On April 11, Robert Fisk of the Independent reported the prediction of a former US officer that the security plan would enable guerrillas to dramatically step up their attacks on the occupation forces. Once US troops had moved into insurgent strongholds, they would be forced to rely heavily on helicopters for supply. “The helicopters will be vulnerable coming into the patrol bases,” the ex-officer noted, “and the enemy will destroy as many of them as they can”.
Since the surge began, nine US and British helicopters have either been shot down or crashed. In January, 12 US soldiers died near Baqubah when a Black Hawk went down. Locals claim insurgents destroyed it. Three choppers have also come down near the Taji airbase, 27 kilometres north of Baghdad.
The ex-officer warned that the “second part” of the insurgents’ plan “will be to attempt to destroy one of the patrol bases”. He told Fisk: “They will begin that process by utilising their people inside the ‘gated communities’ to help them enter. They will choose bases where the Iraqi troops either will not fight or will actually support them. The American reaction will be to use massive firepower, which will destroy the neighbourhood which is being ‘protected.’”
The Baqubah bombing is the most serious attack thus far on one of the exposed outposts, but there is no reason to believe it will be the last. Thousands of American troops are now being put in similar positions across Baghdad. Far from being welcomed by the Iraqi people, their tactics are inflaming popular hostility. Residents confront curfews, the erection of walls and barbed wire obstacles that severely restrict their movement and constant house searches and street interrogations.
The US entry into Shiite areas has had particularly deadly ramifications. The militias that previously provided a local network of security and intelligence against sectarian attacks have been ordered to go to ground by their leadership, to avoid clashes with American troops. Sunni extremists have been able exploit the situation to carry out bombings against Shiite civilians, provoking massive resentment toward the occupation forces.
The proximity of the US bases to residential areas also makes inevitable greater casualties among Iraqi civilians.
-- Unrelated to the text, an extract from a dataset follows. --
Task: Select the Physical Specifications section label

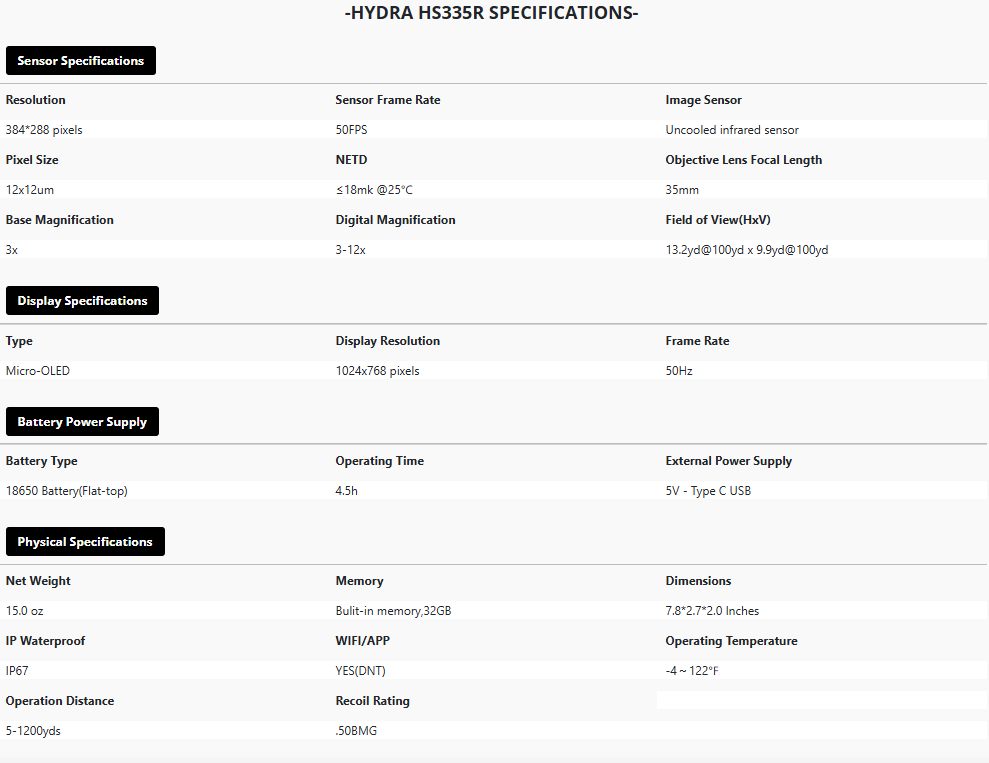Action: click(85, 542)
These are dismissed by the US military as “collateral damage”. The Christian Science Monitor reported on April 24 on one case in which locals in a southern Baghdad suburb allege American helicopters killed a mother, one of her sons and a family friend after mistaking them for insurgents. An air strike in the Shiite district of Sadr City in late March, ordered as part of the establishment of an American forward base in that neighbourhood, left as many as 16 people dead.
The Bush administration has repeatedly attempted to justify its escalation with claims it would bring “stability” to Iraq. Every statistic testifies to the contrary.
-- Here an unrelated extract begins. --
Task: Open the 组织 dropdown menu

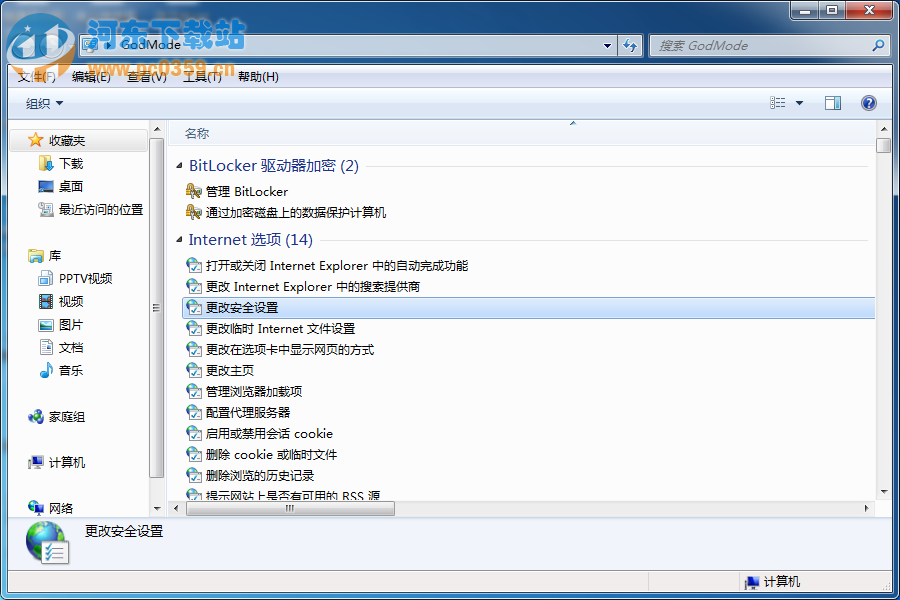Action: pyautogui.click(x=41, y=102)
Iraqi civilians are being killed at a higher rate since the security plan began than before. At least 700 were killed last week alone, including more than 200 in the bombing of the Sadriya market in Baghdad.
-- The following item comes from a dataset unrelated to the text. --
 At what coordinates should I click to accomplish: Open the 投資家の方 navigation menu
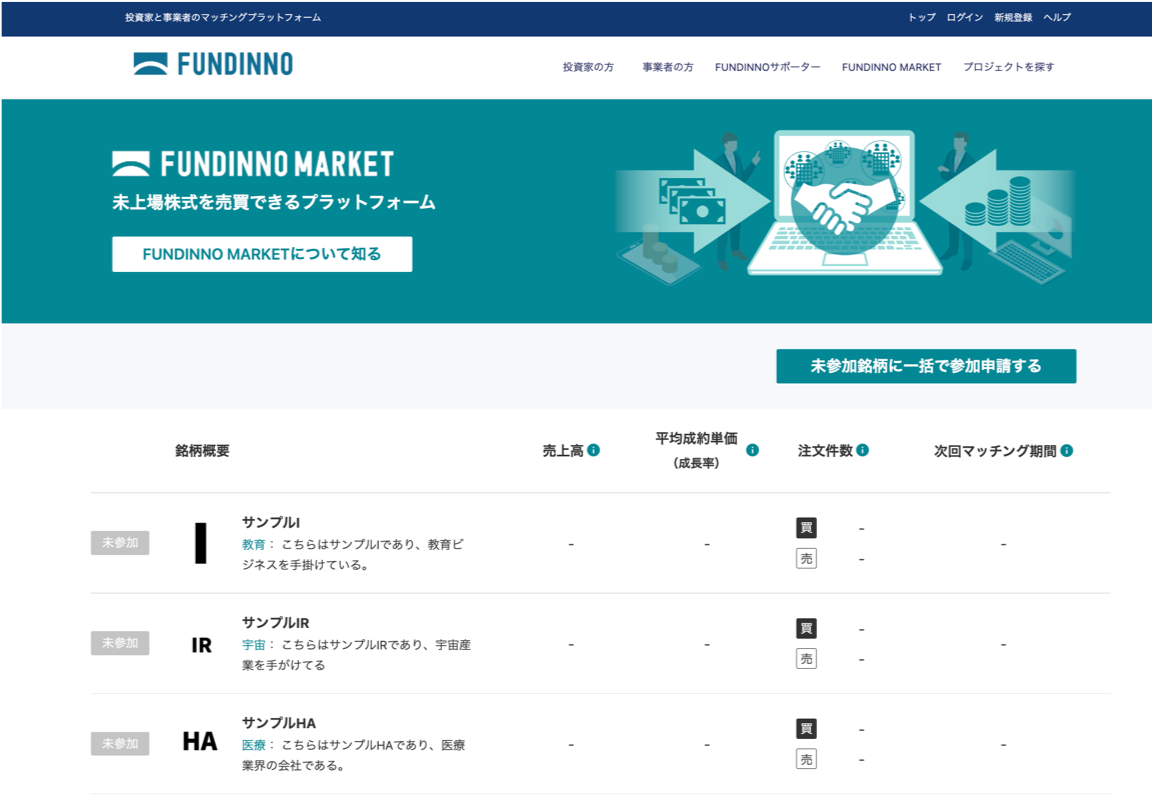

Attacks on occupation troops in the relatively stable, predominantly Shiite southern provinces are once again increasing as Shiite anger grows. Eleven British troops have been killed this month—the highest monthly toll in four years. Australian troops, who have suffered only a handful of casualties while operating in the south, were attacked multiple times on Monday. Three were wounded when a roadside bomb crippled their armoured vehicle.
The Baqubah bombing drove the number of US military deaths in April to 85, the highest monthly figures so far in 2007. Total American deaths now stand at 3,333, with another 24,314 wounded.
As the Bush administration’s “surge” continues, the terrible toll of US and Iraqi deaths will only accelerate.